### REQUIRED ACTIONS
**A.** Copy the Mekong futures passage starting at "In each setting" and ending at "of their narratives.", swapping every "workshops" for "sessions".
**B.** In the Mekong futures passage, how many hydropower dams were proposed for the lower mainstream Mekong?

### DOCUMENT EXTRACT

——————————

We designed the Exploring Mekong Region Futures project to explore the following questions: Does exposure to increased understanding of linkages between food, water, energy, and poverty lead to changes in decision makers’ causal beliefs, beliefs about how to achieve desired development outcomes? Does such exposure lead to changes in visions, i.e., expressions of which outcomes are desired? The project ran from 2009–2013 in six Mekong settings: Yunnan PRC, Lao PDR, northeast Thailand, Cambodia, Vietnam, and a regional setting. Figure 1 provides a conceptual framework, contrasting the real world of development decision making against the science-mediated learning space of the project.
We understand policy making to be influenced by institutions, material interests, and discourse (Lichbach and Zuckerman 1997, John 1998). Discourse includes both normative visions, i.e., about the goals of development, and causal beliefs. Building on previous work that explored the political ecology of decision making (Foran 2006, Lebel et al. 2007, Molle et al. 2009), the project took a particular set of water-related development trends and possible “decisions” as its starting point. Specific development decisions were nominated by research partners because of their hypothesized ability to impact on poverty and ecosystems at regional as well subregional scales (Fig. 1, activity I). The nominated set consisted of: expansion of upland rubber cultivation driven by market incentives; a series of 12 hydropower dams proposed for the lower mainstream Mekong; water resources development for irrigation in northeast Thailand, as well as for the Vientiane plain of Lao PDR; adaptation in the Vietnamese Mekong delta in response to sea level rise, drought, and upstream dams and irrigation (Smajgl et al. 2011).
In each setting we invited a set of participants, primarily midlevel officers of national state agencies, to engage in a learning process that began with an exploration of development visions, that is, specific development objectives (Fig. 1, activity II; the focus of this article). We defined a vision as a set of desired and undesired events discernible and embedded in a participant-created, exploratory scenario narrative. Exploratory scenarios (cf. van Notten et al. 2003) express plausible, emergent consequences of selected driving forces. Participants created such scenarios during a first set of workshops. In a subsequent set of workshops they explicitly reflected on normative aspects of their narratives.
In subsequent workshops (Fig. 1, activity III) we elicited participants’ explicit causal beliefs. We did so first by forming causal (scientific) beliefs among the research team, then recording participants’ reactions to presentation of those beliefs. Participant reactions consisted of restated or revised causal beliefs as well as normative (attitudinal) statements.
The research team’s causal beliefs were formed based on techniques including a desktop-based Delphi process (Smajgl and Ward 2013), household surveys, and an agent-based impact assessment model (cf. Smajgl 2010). The final activity involved facilitating a dialogue about alternative development actions that might appear appropriate in light of any changes that emerged in participants’ causal beliefs, attitudes, or over-arching visions (Fig. 1, activity IV). In this article we present the scenario-based techniques we used to derive participants’ visions.

——————————

### INFORMATION SHOWN

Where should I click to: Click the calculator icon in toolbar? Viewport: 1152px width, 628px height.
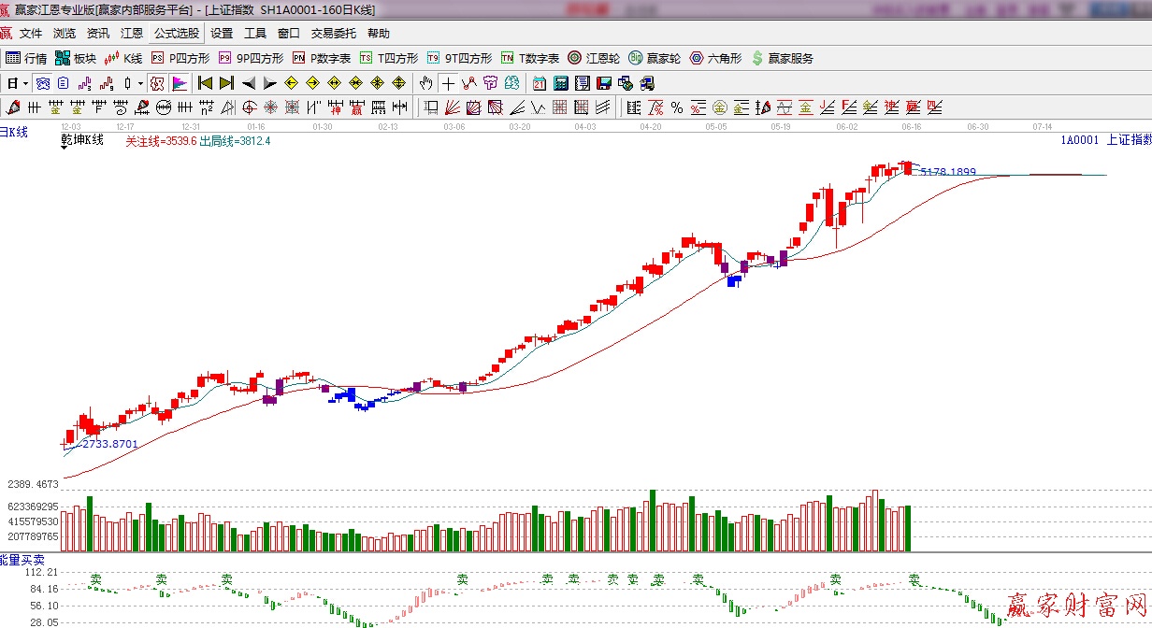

——————————

### SOLUTIONS IN ORDER
**A.**
In each setting we invited a set of participants, primarily midlevel officers of national state agencies, to engage in a learning process that began with an exploration of development visions, that is, specific development objectives (Fig. 1, activity II; the focus of this article). We defined a vision as a set of desired and undesired events discernible and embedded in a participant-created, exploratory scenario narrative. Exploratory scenarios (cf. van Notten et al. 2003) express plausible, emergent consequences of selected driving forces. Participants created such scenarios during a first set of sessions. In a subsequent set of sessions they explicitly reflected on normative aspects of their narratives.

**B.** 12